Dataset extract |
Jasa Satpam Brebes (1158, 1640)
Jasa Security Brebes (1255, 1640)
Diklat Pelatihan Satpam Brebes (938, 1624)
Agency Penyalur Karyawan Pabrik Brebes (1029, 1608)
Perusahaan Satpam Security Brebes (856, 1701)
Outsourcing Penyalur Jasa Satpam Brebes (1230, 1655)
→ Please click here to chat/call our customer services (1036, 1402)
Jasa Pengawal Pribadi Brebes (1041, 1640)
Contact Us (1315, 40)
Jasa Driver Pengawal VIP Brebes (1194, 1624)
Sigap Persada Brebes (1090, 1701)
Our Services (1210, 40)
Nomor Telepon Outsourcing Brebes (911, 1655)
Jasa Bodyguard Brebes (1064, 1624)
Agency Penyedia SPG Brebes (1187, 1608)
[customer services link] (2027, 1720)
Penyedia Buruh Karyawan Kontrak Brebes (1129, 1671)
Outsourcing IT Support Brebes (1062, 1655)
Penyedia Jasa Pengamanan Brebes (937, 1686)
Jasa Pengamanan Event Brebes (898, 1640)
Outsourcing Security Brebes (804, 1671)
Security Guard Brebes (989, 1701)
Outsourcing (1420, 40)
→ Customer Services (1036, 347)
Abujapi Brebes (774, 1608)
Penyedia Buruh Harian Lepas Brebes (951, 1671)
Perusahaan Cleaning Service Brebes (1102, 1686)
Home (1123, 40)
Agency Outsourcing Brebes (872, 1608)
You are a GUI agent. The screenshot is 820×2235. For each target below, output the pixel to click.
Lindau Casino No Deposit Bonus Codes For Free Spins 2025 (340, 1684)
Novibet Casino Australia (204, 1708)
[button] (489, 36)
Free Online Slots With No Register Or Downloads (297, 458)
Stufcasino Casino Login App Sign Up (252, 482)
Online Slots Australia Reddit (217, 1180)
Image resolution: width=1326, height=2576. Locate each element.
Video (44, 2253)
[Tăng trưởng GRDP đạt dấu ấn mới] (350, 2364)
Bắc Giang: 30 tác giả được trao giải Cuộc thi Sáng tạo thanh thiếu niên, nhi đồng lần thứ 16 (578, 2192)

What needs to be done |
Lines from the entries that contain the string "Casino" are what must be copied.

Answer section |
Lindau Casino No Deposit Bonus Codes For Free Spins 2025 (340, 1684)
Novibet Casino Australia (204, 1708)
Stufcasino Casino Login App Sign Up (252, 482)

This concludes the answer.